In realtà ho convogliato le mie diverse competenze nel progetto “La Cura Sono Io”, oggi associazione culturale. Mi è venuto naturale. Scrittura, comunicazione, pubbliche relazioni, arte, cultura e tanto altro ancora sono entrati a far parte di questa start up e dei tanti progetti che voglio portare avanti. Uno su tutti, in programma nei prossimi mesi, riguarda “le parole che curano”, un argomento importantissimo ma ancora tanto sottovalutato. La malattia, quella tumorale in particolare, cambia il nostro modo di vivere, ci induce a guardare alle cose essenziali, a parlare delle nostre emozioni con persone capaci di una umana e profonda partecipazione al dolore.
Collaboro ancora per alcuni giornali, ho in cantiere delle pubblicazioni, degli eventi culturali, legati al mio amato Buzzati e ad altri artisti, ma tra i cappelli ad arte, il sito nato da poco – che, oltre ad avere lo shop solidale, vuole essere anche un contenitore di idee, consigli, riflessioni – e un sogno che spero di riuscire a realizzare presto (tenere una rubrica legata a “La Cura Sono Io” su un media nazionale), non rimane molto tempo per altro.
Costruire per rinascere. Quanto è importante affrontare la malattia preparando attentamente il dopo?
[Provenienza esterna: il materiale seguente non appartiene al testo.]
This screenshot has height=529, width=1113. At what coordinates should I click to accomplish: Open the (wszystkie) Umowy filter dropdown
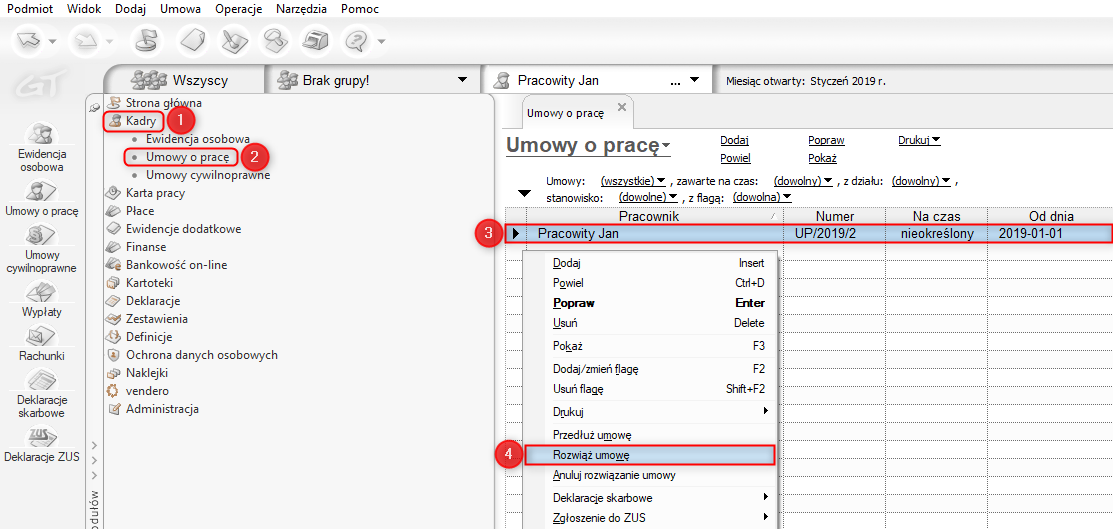(633, 181)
All’inizio vivi la giornata, non puoi fare altro visti la sofferenza, il dolore fisico, l’incertezza che hai del futuro. Sei concentrata al massimo sulle cure. Ammetto che io sono andata molto controcorrente. Sono stata operata ad agosto e avevo ancora consulenze in atto, libri da consegnare, e così mi sono ritrovata ad affrontare i primi cicli di chemio, i più tosti, “le rosse” per capirci, lavorando con gli stessi ritmi di prima. Sono riuscita a tener fede a tutti i miei impegni, ma sinceramente non so come ho fatto. Forse grazie alla tempra e all’abbondante energia che mi hanno sempre caratterizzato e a un sostegno che è stato fondamentale: la fede. Mi sono “affidata” in tutto e la Provvidenza ha sempre sistemato le cose. Poi, ho allentato il lavoro, ho abbandonato quelle consulenze che non avrei più potuto sostenere ed è stato allora che ho iniziato, senza accorgermene, a costruire il dopo. Da un lato si è fatta avanti la creatività, concretizzatasi con i miei #copripensieri, ma anche con l’arte che abbino sempre alle mie testimonianze, poi il desiderio di fare qualcosa per gli altri aiutandoli a potenziare le risorse che ognuno ha dentro. Ho allentato il controllo della testa per far parlare il cuore. E ogni giorno i doni arrivano.